New protocol from Guardtime hopes to unseat RSA for authentication, digital signatures

21.05.2015
Data integrity vendor Guardtime hopes its newly announced protocol will replace RSA for the purposes of authentication and digital signatures, touting it as easier to manage and less vulnerable to hacking.

Called BLT, the protocol name comes from the last initials of its inventors, Ahto Buldas, Risto Laanoja and Ahto Truu, just as RSA comes from the last initials of its inventors, Ron Rivest,  Adi Shamir and Leonard Adleman.

Rather than relying on public and private keys (PKI) as RSA does, BLT is based on hash-function cryptography, which requires no keys and so requires no issuing, updating or revoking of keys. As a result, it can scale to cover exabytes (1018 bytes) with little overhead, says the company's CEO Mike Gault. And there are no cryptographic secrets to be compromised.

In addition, the protocol, which is built on Guardtime's Keyless Signature Infrastructure (KSI) technology, invokes one-way hashes that cannot be broken, even under attack from the theoretical capabilities of quantum computers. The company points to its recently published mathematical proof of BLT's effectiveness to back up its claim with further proof here and here.

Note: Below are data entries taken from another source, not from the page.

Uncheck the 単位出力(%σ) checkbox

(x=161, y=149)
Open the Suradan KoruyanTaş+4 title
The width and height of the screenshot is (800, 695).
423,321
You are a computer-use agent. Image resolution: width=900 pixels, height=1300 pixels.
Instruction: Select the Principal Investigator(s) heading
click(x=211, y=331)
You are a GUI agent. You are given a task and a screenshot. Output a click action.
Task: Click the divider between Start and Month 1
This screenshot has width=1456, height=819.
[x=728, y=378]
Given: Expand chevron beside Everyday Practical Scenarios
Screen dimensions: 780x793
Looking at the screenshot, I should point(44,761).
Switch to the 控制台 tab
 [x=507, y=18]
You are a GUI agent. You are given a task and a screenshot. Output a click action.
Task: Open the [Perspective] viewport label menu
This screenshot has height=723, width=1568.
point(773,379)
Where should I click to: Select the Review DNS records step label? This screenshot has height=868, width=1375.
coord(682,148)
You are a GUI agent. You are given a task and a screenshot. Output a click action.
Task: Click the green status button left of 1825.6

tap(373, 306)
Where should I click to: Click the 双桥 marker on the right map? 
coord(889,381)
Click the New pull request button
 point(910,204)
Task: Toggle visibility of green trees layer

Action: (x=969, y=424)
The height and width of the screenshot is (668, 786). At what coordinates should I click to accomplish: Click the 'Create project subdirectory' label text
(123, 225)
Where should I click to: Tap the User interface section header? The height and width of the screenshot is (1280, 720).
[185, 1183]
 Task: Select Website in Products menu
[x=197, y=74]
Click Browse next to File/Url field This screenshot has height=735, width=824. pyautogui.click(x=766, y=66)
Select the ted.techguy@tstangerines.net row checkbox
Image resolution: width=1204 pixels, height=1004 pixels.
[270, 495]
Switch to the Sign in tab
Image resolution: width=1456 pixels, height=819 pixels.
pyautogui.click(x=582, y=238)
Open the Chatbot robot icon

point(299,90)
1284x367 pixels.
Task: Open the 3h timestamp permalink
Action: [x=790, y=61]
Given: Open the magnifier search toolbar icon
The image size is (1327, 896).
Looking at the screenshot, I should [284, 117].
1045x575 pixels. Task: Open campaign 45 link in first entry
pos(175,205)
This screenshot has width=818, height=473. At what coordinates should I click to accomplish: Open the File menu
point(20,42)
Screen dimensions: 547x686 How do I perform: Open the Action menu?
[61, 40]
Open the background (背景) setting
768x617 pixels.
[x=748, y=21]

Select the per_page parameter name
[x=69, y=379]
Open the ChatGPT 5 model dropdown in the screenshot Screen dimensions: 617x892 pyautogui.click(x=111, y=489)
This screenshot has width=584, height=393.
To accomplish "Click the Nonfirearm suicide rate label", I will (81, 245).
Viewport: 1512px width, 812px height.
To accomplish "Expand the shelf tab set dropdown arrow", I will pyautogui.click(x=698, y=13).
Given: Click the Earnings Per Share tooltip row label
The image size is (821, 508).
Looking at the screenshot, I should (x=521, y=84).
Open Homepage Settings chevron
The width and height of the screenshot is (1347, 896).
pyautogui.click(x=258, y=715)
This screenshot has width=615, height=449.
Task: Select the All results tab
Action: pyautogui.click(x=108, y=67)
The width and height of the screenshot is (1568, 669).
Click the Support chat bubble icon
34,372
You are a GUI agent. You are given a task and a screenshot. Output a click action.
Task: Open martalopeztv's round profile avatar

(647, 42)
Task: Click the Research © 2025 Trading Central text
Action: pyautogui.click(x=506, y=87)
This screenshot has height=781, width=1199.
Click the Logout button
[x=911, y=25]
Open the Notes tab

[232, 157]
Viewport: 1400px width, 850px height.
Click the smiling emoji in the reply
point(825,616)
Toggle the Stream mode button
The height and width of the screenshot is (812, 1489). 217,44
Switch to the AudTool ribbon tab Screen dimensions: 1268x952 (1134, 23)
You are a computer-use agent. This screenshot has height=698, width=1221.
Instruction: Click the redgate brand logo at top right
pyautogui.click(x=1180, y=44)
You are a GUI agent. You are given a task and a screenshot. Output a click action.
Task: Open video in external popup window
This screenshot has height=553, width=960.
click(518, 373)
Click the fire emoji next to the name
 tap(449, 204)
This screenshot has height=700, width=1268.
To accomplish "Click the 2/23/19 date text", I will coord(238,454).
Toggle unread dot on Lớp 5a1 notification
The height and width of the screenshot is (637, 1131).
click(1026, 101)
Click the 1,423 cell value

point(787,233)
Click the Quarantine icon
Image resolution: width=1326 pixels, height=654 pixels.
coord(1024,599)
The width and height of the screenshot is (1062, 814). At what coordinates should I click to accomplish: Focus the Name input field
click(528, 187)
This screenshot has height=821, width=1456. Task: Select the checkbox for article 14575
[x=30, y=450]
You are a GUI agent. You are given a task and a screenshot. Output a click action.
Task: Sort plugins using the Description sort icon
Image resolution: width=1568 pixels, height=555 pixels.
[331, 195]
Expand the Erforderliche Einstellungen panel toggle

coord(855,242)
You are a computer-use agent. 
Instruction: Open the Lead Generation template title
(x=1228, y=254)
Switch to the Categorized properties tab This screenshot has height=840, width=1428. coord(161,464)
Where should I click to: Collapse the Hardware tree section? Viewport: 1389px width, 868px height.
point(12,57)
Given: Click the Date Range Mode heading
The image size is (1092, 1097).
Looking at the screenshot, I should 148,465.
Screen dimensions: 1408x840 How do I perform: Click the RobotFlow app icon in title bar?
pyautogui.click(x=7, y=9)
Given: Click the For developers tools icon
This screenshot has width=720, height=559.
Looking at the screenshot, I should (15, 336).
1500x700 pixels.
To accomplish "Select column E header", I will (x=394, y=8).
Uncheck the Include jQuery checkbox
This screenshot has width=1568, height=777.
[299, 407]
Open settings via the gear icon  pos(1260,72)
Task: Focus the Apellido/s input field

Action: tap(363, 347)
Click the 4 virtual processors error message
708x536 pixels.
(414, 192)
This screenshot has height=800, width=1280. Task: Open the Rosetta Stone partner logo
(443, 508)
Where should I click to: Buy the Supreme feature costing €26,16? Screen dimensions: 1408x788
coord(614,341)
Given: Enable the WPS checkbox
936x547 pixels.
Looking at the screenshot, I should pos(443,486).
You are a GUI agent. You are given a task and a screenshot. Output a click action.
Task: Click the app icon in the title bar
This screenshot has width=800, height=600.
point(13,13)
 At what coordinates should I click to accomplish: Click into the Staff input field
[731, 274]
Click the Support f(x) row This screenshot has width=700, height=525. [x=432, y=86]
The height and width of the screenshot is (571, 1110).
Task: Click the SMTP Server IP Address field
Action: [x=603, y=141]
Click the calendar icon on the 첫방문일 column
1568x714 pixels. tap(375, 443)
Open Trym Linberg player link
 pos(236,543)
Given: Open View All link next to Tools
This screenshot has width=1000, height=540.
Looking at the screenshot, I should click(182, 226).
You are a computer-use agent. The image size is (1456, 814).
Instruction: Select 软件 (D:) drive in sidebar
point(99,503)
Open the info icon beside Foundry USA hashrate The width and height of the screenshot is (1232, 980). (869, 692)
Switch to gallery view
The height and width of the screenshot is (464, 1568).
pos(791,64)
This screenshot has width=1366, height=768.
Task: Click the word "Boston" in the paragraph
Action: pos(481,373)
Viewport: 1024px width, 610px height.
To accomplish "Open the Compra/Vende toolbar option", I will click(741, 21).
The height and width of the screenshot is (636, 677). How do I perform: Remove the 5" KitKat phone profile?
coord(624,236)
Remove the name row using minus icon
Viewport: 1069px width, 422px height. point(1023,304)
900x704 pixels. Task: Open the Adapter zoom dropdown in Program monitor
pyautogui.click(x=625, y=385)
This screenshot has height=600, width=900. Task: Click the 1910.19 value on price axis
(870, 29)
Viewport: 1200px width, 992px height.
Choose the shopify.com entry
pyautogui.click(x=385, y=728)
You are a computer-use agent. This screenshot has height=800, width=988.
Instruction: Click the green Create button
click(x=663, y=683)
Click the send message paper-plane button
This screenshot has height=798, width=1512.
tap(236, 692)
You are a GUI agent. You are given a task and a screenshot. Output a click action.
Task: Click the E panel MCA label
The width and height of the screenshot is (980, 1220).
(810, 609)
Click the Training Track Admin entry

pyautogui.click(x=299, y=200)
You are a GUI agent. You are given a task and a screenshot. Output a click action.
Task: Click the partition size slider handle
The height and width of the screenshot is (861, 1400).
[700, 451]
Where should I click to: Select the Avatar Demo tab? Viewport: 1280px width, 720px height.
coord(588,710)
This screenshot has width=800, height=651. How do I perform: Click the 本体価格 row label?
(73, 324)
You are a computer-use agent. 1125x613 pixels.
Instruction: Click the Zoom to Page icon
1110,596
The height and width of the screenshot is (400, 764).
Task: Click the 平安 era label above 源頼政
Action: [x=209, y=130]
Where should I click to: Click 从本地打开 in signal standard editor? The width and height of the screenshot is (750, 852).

KSI is the technology on which the company bases Black Lantern system for ensuring the integrity of digital assets. It can be used to create a hashed signature of a digital asset when it is in a known good state. Based on constant monitoring of these time-stamped hashes, the system can verify that data, operating systems, applications and configurations have not been altered.

The hash signatures are reviewed every second, so any changes are caught almost immediately. The changes mean something about the asset itself has changed, and that might represent an attack that can then be checked out by third-party security platforms or security staff.

"That's the true value of it," says Phil Hochmuth, an analyst with Strategy Analytics. "It's a way to get rapid alert to a breach. It could be applied to the Internet of Things or any vastly distributed network."

Gartner Analyst Mary Ruddy says the distributed, scalable and light-weight nature of the system make it seem feasible for deploying on digital assets that it might otherwise not be economically viable to cover.

Like Bitcoin, Black Lantern uses an open-ledger system in which derived hash-value trees are maintained by Guardtime in order to monitor for changes. In the case of Bitcoin the values represent transactions; in the case of Guardtime, it's the hashed signatures of the assets being tracked.

Guardtime's technology also underpins a service being sold commercially by Ericsson that determines whether systems customers purchase have been altered after delivery, as well as to verify the integrity of operating systems, applications and configurations, says Jason Hoffman, head of technology and cloud systems for Ericsson.

He says it can be used not only to verify the integrity of, say, a sensor in a network, but also the data gathered by the sensor. That makes it possible to verify that the data collected matches the data delivered from the sensor.

Ericsson's service is being offered only to limited customers right now but will be rolled out generally to customers in North America and Europe next year, Hoffman says.

BLT will be available on Black Lantern gear this fall.

Based in Estonia, Guardtime was founded in 2006 and backed privately by Gault initially, but by other private investors since then. Gault, a former derivatives trader, met the Estonian researchers while he was a graduate student in Japan, heard about their scheme and relocated to Estonia to help with the company.

Guardtime says its annual revenue has grown from $100,000 in 2012, to $10 million last year. Revenues for the first quarter of this year were $20 million, it says.